Doug S · Mar 28, 2024

FlameTail said:
So if making the core wider will only bring diminishing returns, what are they gonna do!?

Are IPC gains dead?

Diminishing means smaller, not zero.

poke01 · Mar 30, 2024

https://twitter.com/x/status/1738377087403086305

It seems the M4 family will be based on islands around Ireland. With M3, Apple used islands around Spain.

If Apple doesn’t go the Chop route and makes a unique chip for each M4 chip I would expect a new code name for each chip.

As of this post we only know the code names of the M4 base chip. The Pro and Mac are not yet known.

—————————
A18 is called Tahiti and of course I am obligated to say this quote:

“who lives in Tahiti?.. Tahiti-ins I guess”

Mopetar · Mar 30, 2024

naukkis said:
There's something that might give good results from very wide cores that aren't yet utilized - like hardware loop unrolling. Complex to do - but when done it makes possible to run every iteration of loop in it's own hardware making well use of very wide execution hardware. Though proper ISA support would make implementing that kind of parallelism much easier.

Vector instructions are even better in those cases. Apple supports NEON instructions in their SoCs, but they don't talk about their vector processing capabilities all that much.

Loop unrolling needs a front end capable of issuing a larger number of instructions that come from executing multiple loop iterations at once. SIMD might be faster even with fewer execution ports because it doesn't get bound up by the front end and if you have a large enough vector size the memory accesses will be better as well.

I'm surprised that Apple hasn't added some kind of SMT yet. That's probably one of the best ways to keep a wider architecture busy without requiring too many additional transistors.

naukkis · Mar 30, 2024

Mopetar said:
Vector instructions are even better in those cases. Apple supports NEON instructions in their SoCs, but they don't talk about their vector processing capabilities all that much.

Loop unrolling needs a front end capable of issuing a larger number of instructions that come from executing multiple loop iterations at once. SIMD might be faster even with fewer execution ports because it doesn't get bound up by the front end and if you have a large enough vector size the memory accesses will be better as well.

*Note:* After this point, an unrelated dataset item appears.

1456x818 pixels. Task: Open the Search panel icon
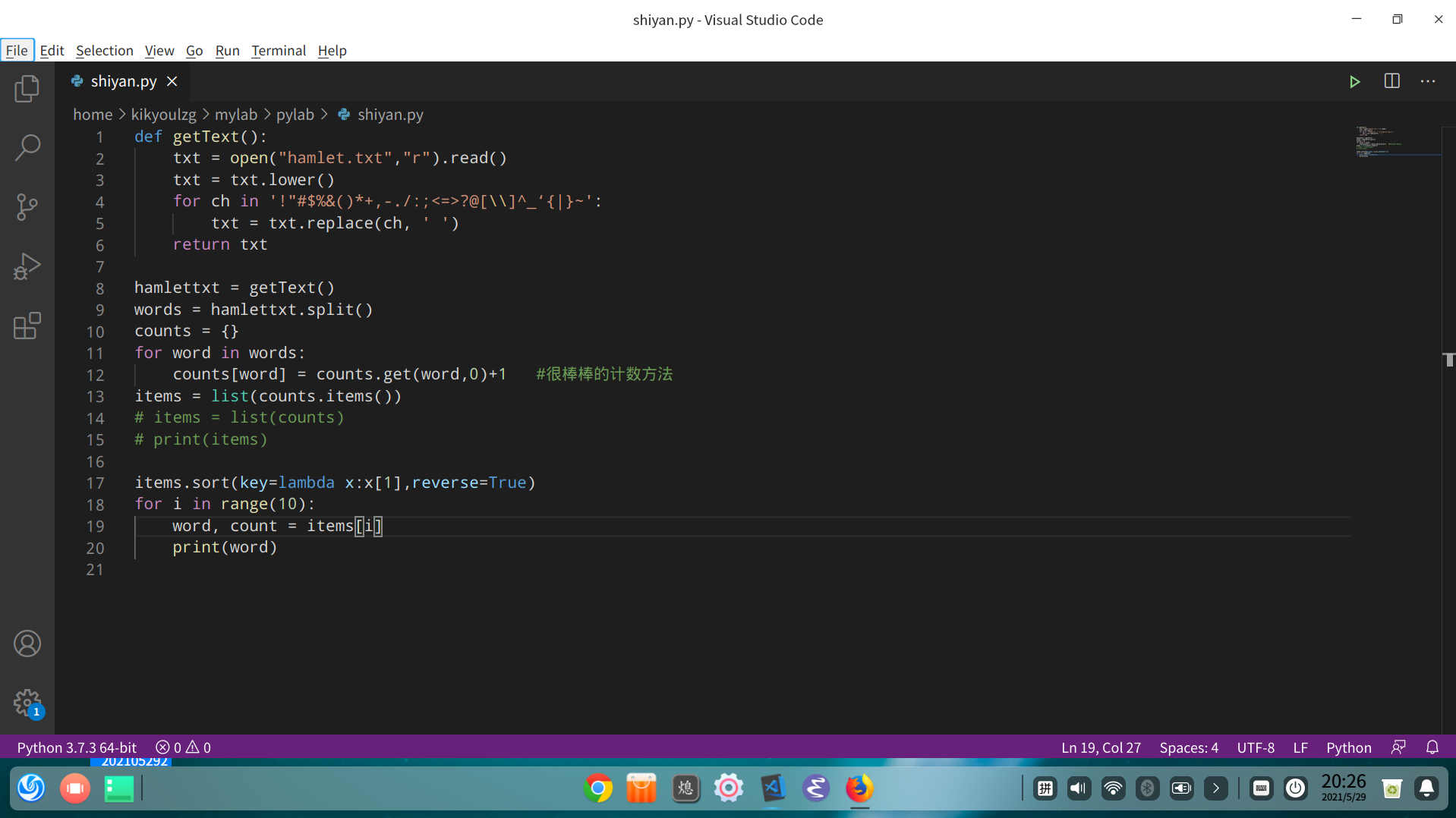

I'm surprised that Apple hasn't added some kind of SMT yet. That's probably one of the best ways to keep a wider architecture busy without requiring too many additional transistors.

This specially was solutions for utilizing wider cores. Vectorization(SIMD) is working only when there's no dependencies between data - basically dependencies have to be resolved compile time. With loop unrolling it's also possible resolve dependencies (calculate or predict variables from runtime data) and execute multiple loop iterations on paraller.

FlameTail · Mar 30, 2024

Mopetar said:
I'm surprised that Apple hasn't added some kind of SMT yet. That's probably one of the best ways to keep a wider architecture busy without requiring too many additional transistors.

Apple doesn't need to. Their cores are OoO execution monsters. OoO ensures the good utilisation of resources.

FlameTail · Mar 31, 2024

Let us discuss about Apple's OLED Macbooks here👇

Question - 👑Apple: The OLED Roadmap👑

Apple will launch the 11- and 12.9-inch iPad Pro in 2024. Apple will launch an 8.3-inch OLED iPad mini tablet PC in 2026 and a 10.8-inch OLED iPad Air tablet PC with an LTPS backplane and single-structure RGB OLED in 2027. Omdia estimates that BOE plans to produce these panels in its newly...

forums.anandtech.com

Mopetar · Apr 2, 2024

FlameTail said:
Apple doesn't need to. Their cores are OoO execution monsters. OoO ensures the good utilisation of resources.

Every major CPU for general purpose use is OoO these days. Maybe Apple had a larger buffer than some other chips, but for some workloads the performance will be bound by whatever type of execution port is completely used. If it's something that's load/store heavy, that means ALUs that aren't getting any use. SMT makes it easier to avoid those type of situations because some other thread could use those ALUs in this hypothetical situation.

I think Apple could do a better job than AMD/Intel because they write the operating system as well. Maybe it's just not something they ever thought to add for their phones where it's mainly just a single app executing at a time and anything in the background being restricted in terms of what it can do, but now that they're designing desktop class chips as well, there's a lot more reason to consider an implementation.

Doug S · Apr 3, 2024

Mopetar said:
Every major CPU for general purpose use is OoO these days. Maybe Apple had a larger buffer than some other chips, but for some workloads the performance will be bound by whatever type of execution port is completely used. If it's something that's load/store heavy, that means ALUs that aren't getting any use. SMT makes it easier to avoid those type of situations because some other thread could use those ALUs in this hypothetical situation.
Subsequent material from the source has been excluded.